Hedge funds, what are they and how do they work?

Hedge funds

In the world of investing and finance, there are various strategies designed to protect and maximize asset returns. Among these strategies, hedge funds (also known as hedge funds) have positioned themselves as an attractive option for investors and wealth managers.

Are you interested in discovering how these funds can be a valuable tool in your investment portfolio? In this article, we will explore in depth the topic of hedge funds: what they are, how they operate and what their main characteristics are. 

What are hedge funds? 

Hedge funds are private investment vehicles managed by highly trained professionals and aimed at institutional and accredited investors. In Spain, hedge funds are formally recognized as free investment funds. One of the distinctive characteristics of these funds lies in the broad freedom that their managers have to outline investment strategies. Unlike traditional mutual funds, hedge funds typically have a more flexible structure and can employ a wide range of investment strategies to achieve superior returns. In addition, they have fewer restrictions in terms of debt, which gives them greater flexibility in their operations compared to other funds.

How do they work? 

They work by pooling money from multiple investors and then investing it in a variety of assets, such as stocks, bonds, commodities and derivatives.

What makes them different from other types of funds is that hedge fund managers have great flexibility in making investment decisions.

Importantly, hedge funds are generally available to more sophisticated and wealthy investors due to the minimum investment requirements and looser regulations that apply to these funds.
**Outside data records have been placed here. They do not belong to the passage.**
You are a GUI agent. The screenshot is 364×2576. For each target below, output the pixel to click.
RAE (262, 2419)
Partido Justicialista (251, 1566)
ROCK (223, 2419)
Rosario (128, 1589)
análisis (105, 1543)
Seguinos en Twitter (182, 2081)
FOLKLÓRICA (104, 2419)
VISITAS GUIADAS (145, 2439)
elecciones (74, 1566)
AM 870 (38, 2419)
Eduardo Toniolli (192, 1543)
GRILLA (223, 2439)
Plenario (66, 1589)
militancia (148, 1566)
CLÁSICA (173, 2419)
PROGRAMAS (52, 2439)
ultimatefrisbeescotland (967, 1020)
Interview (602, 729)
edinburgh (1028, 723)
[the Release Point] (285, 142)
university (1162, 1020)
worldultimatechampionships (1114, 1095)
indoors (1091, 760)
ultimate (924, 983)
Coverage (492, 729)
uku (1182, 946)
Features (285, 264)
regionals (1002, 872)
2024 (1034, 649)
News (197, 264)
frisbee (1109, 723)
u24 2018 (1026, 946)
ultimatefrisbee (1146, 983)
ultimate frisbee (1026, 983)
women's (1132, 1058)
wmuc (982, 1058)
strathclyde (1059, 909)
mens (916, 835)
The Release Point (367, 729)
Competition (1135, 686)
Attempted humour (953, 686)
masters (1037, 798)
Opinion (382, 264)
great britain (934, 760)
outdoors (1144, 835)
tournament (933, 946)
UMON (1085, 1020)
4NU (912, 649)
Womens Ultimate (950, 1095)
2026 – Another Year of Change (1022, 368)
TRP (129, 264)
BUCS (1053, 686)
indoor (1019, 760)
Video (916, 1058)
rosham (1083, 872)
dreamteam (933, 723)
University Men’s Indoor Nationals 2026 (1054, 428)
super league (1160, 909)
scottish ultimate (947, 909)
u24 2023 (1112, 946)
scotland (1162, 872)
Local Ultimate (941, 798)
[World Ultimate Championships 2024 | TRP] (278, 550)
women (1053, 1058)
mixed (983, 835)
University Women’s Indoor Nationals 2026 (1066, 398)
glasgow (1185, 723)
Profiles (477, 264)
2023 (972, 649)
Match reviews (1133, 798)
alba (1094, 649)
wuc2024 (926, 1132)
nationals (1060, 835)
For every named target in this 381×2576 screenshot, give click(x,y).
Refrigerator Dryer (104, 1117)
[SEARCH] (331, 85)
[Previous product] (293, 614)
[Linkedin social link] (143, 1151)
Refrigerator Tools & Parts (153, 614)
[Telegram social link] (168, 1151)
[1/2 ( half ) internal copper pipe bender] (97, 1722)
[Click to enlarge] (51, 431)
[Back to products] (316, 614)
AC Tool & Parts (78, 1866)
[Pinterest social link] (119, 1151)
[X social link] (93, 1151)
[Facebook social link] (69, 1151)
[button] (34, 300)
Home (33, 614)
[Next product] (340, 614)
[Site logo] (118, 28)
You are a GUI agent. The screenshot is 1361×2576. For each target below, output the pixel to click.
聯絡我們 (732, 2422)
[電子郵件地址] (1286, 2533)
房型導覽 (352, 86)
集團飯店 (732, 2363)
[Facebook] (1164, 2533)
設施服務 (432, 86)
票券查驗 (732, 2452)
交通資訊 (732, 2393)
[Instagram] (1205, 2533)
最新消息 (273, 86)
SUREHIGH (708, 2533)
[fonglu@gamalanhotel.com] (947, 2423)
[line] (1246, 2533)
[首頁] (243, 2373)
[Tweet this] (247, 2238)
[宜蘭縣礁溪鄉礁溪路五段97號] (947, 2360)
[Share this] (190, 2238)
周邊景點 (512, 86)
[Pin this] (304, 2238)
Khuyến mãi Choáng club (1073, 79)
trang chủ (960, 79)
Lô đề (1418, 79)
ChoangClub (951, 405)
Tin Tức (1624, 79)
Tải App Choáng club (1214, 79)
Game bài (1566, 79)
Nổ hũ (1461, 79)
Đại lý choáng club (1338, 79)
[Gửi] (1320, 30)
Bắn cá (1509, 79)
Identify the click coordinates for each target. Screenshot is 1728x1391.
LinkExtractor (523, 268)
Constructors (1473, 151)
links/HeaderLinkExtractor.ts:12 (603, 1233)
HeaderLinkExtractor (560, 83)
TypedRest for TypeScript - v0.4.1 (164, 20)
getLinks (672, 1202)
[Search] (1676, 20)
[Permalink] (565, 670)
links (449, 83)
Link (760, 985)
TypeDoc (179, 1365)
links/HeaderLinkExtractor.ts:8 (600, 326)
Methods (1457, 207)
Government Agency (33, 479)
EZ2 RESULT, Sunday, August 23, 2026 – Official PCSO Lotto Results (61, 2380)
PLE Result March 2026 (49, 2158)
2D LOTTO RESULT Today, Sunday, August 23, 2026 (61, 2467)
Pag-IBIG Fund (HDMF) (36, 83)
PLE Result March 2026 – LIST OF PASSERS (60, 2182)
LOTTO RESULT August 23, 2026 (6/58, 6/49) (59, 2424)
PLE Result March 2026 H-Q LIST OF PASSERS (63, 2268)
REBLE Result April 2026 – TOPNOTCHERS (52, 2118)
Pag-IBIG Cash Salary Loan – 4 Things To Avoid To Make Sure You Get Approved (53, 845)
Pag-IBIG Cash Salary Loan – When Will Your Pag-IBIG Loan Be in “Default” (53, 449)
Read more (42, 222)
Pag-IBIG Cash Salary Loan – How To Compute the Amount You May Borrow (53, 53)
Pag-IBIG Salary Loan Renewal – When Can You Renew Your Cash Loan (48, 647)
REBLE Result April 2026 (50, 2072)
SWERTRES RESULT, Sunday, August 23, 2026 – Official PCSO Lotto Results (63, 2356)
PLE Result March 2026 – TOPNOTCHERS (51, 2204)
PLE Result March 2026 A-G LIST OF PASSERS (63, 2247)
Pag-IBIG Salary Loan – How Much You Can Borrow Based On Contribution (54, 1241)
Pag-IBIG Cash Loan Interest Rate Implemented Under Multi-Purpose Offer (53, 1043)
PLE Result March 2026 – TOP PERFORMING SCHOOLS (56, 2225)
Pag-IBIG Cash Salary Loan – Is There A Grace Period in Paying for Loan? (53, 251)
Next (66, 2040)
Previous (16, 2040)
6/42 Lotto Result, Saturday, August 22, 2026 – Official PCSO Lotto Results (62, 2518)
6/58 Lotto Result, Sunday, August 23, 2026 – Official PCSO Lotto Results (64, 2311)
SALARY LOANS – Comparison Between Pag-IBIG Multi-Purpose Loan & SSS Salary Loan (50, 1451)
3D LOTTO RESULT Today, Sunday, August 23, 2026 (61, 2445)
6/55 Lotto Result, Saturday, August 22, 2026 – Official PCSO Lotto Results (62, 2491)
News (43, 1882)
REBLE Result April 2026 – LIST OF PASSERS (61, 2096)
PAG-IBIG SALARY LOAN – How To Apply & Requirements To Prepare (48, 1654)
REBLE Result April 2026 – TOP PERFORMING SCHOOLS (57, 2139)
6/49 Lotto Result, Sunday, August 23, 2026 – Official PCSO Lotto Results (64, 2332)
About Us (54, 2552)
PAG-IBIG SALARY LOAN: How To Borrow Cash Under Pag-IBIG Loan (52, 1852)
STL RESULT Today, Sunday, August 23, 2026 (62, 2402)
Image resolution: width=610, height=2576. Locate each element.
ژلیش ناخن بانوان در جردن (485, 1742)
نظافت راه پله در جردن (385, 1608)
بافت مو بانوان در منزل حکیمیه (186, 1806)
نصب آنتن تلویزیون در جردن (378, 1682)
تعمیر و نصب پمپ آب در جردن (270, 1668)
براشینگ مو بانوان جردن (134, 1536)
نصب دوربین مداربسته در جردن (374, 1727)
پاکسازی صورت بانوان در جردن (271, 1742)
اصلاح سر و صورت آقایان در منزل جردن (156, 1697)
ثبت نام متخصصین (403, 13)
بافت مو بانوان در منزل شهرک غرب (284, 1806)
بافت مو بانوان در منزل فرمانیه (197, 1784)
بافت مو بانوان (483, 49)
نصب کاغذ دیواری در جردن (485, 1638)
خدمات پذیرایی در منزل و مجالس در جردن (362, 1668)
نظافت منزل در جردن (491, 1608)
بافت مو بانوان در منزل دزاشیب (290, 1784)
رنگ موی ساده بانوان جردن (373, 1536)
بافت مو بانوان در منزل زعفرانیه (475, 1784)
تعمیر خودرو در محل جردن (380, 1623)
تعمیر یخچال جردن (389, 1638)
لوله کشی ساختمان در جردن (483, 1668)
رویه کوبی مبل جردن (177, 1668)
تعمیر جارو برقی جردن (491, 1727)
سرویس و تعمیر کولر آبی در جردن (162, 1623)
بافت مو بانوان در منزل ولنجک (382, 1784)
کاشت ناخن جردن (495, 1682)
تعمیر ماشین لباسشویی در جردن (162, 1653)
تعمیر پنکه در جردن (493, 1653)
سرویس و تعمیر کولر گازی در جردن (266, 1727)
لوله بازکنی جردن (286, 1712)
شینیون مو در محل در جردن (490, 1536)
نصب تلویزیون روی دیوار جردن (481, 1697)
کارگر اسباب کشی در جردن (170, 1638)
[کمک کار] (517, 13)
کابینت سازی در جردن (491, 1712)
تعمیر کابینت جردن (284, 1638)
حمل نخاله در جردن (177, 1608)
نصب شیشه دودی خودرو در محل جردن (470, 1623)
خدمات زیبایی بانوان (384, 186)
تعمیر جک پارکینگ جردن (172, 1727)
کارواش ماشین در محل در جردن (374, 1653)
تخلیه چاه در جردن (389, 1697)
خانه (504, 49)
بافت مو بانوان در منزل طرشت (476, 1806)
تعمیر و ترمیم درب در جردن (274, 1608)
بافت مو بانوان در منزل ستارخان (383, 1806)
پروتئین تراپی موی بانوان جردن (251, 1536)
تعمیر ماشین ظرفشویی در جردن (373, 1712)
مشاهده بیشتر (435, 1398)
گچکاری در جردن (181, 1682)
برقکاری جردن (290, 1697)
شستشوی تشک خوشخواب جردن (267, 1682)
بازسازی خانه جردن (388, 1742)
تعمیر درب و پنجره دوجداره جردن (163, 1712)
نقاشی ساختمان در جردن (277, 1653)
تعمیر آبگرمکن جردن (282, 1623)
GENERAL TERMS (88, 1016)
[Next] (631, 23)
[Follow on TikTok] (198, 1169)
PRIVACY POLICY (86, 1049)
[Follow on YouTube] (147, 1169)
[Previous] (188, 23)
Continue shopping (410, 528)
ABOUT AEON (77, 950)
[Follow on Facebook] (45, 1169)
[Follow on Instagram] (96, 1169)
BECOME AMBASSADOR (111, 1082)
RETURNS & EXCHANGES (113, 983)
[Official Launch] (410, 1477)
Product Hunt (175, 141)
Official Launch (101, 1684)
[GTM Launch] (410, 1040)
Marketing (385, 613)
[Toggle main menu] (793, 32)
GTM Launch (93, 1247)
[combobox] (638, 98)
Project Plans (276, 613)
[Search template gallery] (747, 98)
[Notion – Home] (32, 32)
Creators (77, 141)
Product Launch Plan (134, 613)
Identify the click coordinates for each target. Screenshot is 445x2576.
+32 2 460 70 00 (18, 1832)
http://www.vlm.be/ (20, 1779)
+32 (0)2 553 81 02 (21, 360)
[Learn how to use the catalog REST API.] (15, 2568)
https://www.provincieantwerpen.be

What are their characteristics? 

  • A minimum of 25 participants is required in a hedge fund, compared to the 100 participants required in other types of Collective Investment Institutions.
  • Hedge funds can hold any asset class in their portfolio, from stocks, derivatives, raw materials or even real estate, thus being able to have a highly diversified set of assets.
  • Normally, there are two commissions charged by hedge funds in Spain: 
  • Management fee: generally ranges between 1% and 2% 
  • Success commission: varies between 15% and 25% of the profit obtained by the fund in a certain period of time. 
  • They represent a high risk for the investor since the investment policies of this type of funds are not safe and they use leverage, that is, they go into debt to buy assets. 
  • One of the requirements to invest in a hedge fund in Spain, without being a professional, is to contribute at least 100,000 euros.
  • This type of asset has low liquidity because it may require a minimum investment period and reimbursements are only made every three or six months.

In short, hedge funds are a valuable tool for investors who want to diversify their investments and protect themselves from market risks. These funds can generate good returns even when the market is volatile. However, it is important to note that they require more advanced financial knowledge and are associated with greater risk. It is essential to evaluate the level of experience and risk tolerance before considering them as part of an investment strategy. Finally, before investing in hedge funds, it is advisable to consult with qualified financial advisors and carry out a careful evaluation of the investment objectives. , risk profile and personal suitability. If approached properly, including hedge funds in an investment portfolio can provide significant long-term benefits.